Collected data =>
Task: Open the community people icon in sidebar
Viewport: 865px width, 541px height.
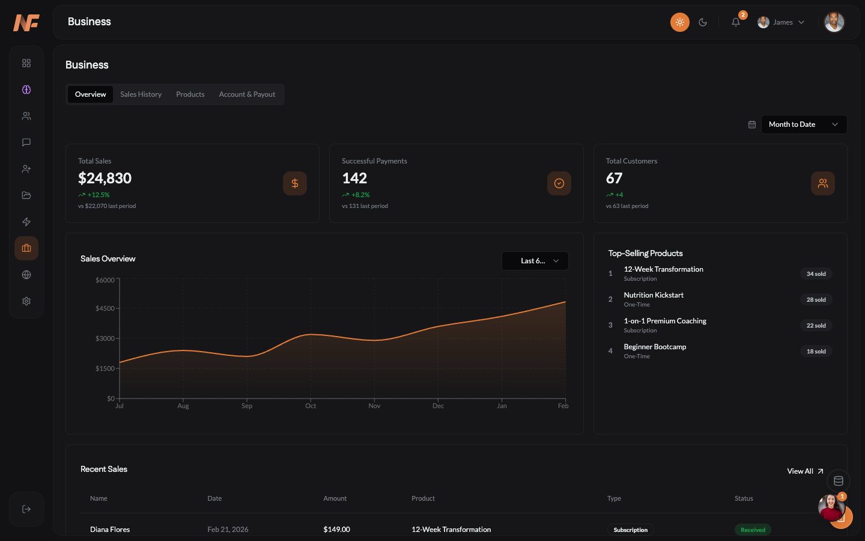Action: pyautogui.click(x=26, y=115)
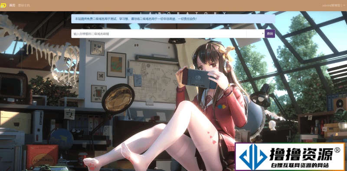Go to the 推荐主机 nav item

(24, 5)
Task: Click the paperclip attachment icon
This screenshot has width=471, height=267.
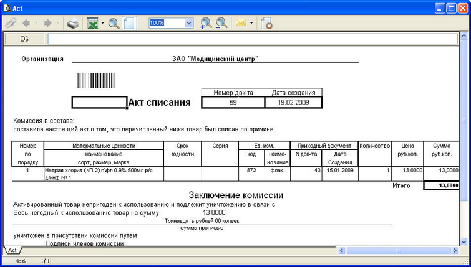Action: click(x=11, y=24)
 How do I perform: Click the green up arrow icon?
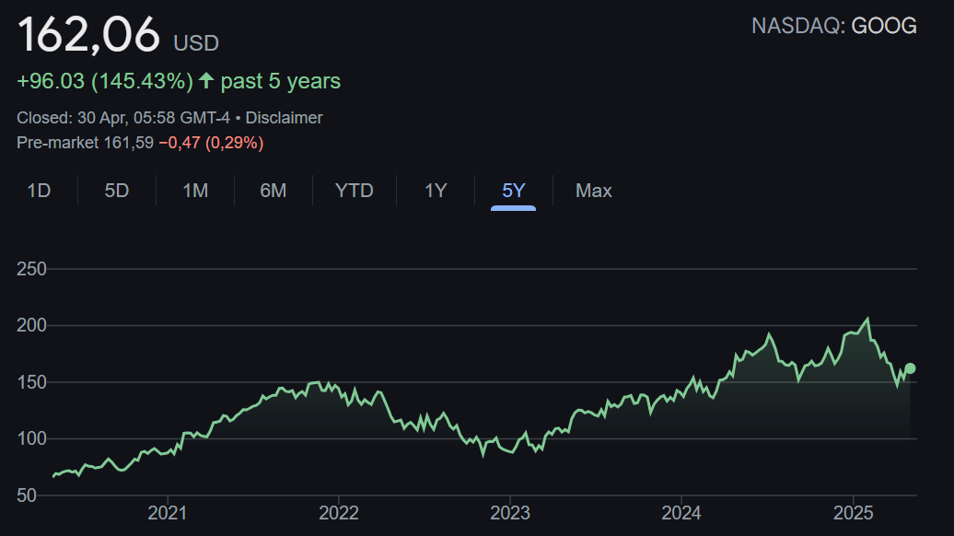(x=206, y=81)
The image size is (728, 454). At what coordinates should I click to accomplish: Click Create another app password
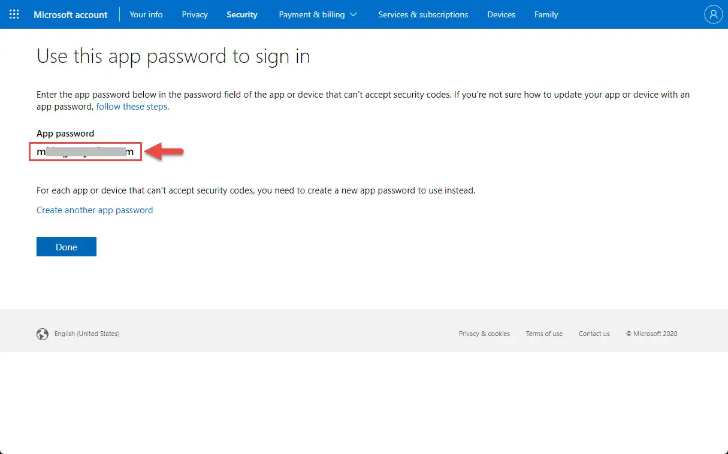click(x=95, y=210)
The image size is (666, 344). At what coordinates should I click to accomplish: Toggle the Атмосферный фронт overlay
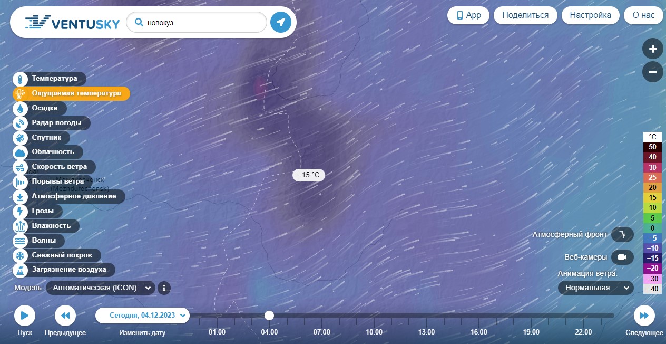pos(622,234)
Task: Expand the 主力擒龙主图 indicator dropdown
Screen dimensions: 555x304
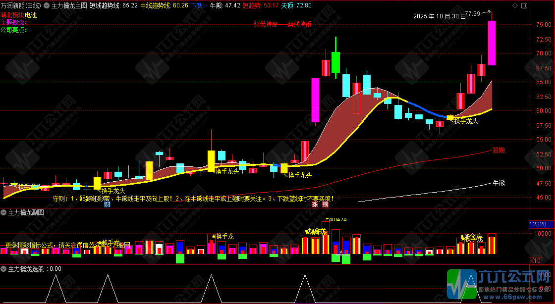Action: coord(47,5)
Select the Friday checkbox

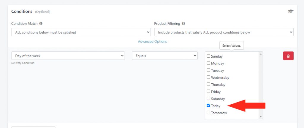pos(208,91)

To do =>
Every line of the data should be copied as it stands, without the images.

Response area =>
Task: Open the community people icon in sidebar
Viewport: 865px width, 541px height.
Action: pyautogui.click(x=26, y=115)
Go to the 推荐主机 nav item

(24, 5)
Task: Click the paperclip attachment icon
This screenshot has width=471, height=267.
Action: click(x=11, y=24)
 How do I perform: Click the green up arrow icon?
(x=206, y=81)
The image size is (728, 454). At what coordinates should I click to accomplish: Click Create another app password
click(x=95, y=210)
The image size is (666, 344). At what coordinates should I click to accomplish: Toggle the Атмосферный фронт overlay
pos(622,234)
Task: Expand the 主力擒龙主图 indicator dropdown
Screen dimensions: 555x304
Action: coord(47,5)
Select the Friday checkbox

pos(208,91)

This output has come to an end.